Rows from a dataset:
* * * *
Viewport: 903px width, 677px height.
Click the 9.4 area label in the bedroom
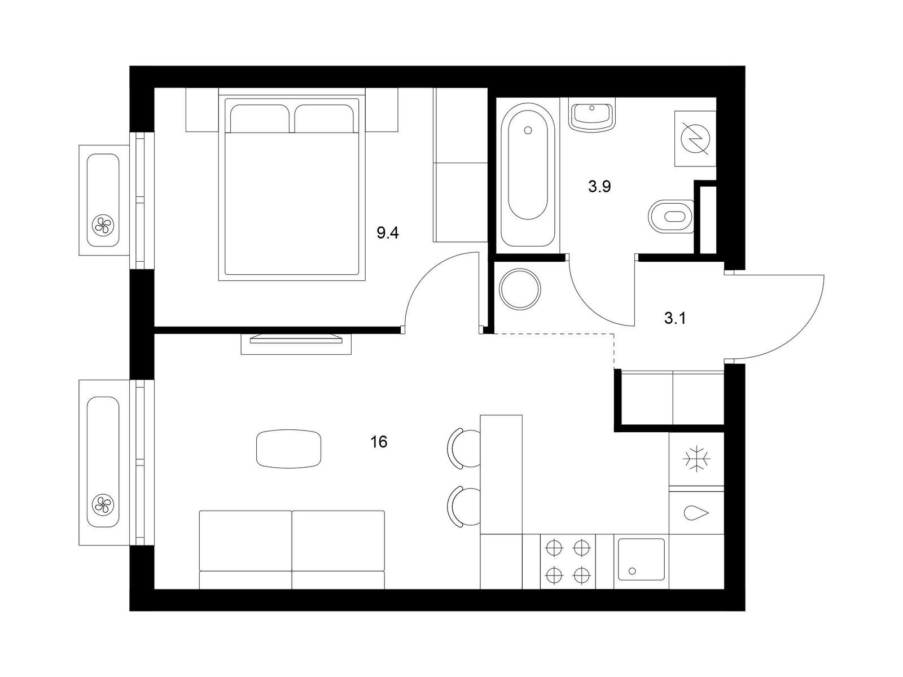[388, 233]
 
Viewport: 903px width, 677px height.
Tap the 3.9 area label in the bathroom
* * * *
THE REQUEST
Could you output every line of these records verbatim, leaving out the pictures?

EXERCISE SOLUTION
Viewport: 903px width, 677px height.
Click the 9.4 area label in the bedroom
[388, 233]
 
Viewport: 903px width, 677px height.
Tap the 3.9 area label in the bathroom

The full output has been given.